## WORK INSTRUCTION
Where a line in the records below includes "every", pull that line out.

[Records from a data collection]
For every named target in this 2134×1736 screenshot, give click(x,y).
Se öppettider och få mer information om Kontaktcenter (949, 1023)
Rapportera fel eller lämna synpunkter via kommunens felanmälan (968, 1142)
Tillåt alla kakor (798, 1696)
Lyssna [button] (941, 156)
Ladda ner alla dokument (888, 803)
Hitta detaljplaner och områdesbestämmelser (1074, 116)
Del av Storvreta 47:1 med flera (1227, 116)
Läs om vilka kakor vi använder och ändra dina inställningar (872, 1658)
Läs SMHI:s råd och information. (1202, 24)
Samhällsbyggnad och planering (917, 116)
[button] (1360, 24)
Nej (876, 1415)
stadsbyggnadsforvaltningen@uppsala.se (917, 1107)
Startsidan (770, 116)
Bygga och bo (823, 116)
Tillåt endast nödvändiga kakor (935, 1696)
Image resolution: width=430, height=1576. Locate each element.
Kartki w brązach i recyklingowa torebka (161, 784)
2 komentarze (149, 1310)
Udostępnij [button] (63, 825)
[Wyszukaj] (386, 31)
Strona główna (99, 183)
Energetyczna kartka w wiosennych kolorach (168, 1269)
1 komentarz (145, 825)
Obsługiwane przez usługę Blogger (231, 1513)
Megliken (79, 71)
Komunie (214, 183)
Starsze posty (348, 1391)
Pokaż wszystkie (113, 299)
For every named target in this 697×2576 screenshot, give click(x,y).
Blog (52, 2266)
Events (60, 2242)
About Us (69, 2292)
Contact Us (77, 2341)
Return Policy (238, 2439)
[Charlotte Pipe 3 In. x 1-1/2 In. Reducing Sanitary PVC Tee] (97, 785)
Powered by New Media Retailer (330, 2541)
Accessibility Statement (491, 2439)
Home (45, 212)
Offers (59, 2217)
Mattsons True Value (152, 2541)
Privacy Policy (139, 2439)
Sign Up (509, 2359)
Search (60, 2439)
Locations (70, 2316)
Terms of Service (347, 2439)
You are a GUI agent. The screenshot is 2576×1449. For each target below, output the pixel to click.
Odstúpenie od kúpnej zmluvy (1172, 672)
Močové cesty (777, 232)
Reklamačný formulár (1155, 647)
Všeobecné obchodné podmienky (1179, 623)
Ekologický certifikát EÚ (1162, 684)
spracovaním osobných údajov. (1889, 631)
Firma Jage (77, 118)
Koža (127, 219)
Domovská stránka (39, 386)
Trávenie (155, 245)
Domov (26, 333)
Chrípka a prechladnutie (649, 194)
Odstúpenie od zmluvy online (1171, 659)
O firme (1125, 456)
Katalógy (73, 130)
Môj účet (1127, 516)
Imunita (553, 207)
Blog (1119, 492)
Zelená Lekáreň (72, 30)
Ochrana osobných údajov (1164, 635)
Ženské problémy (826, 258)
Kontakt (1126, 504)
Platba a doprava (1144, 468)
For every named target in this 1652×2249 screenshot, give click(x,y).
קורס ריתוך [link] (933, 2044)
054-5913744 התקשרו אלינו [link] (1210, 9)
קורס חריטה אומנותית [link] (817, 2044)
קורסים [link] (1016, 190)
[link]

## RESULT FOR THIS TASK
For every named target in this 2134×1736 screenshot, give click(x,y).
For every named target in this 697×2576 screenshot, give click(x,y).
For every named target in this 1652×2249 screenshot, give click(x,y).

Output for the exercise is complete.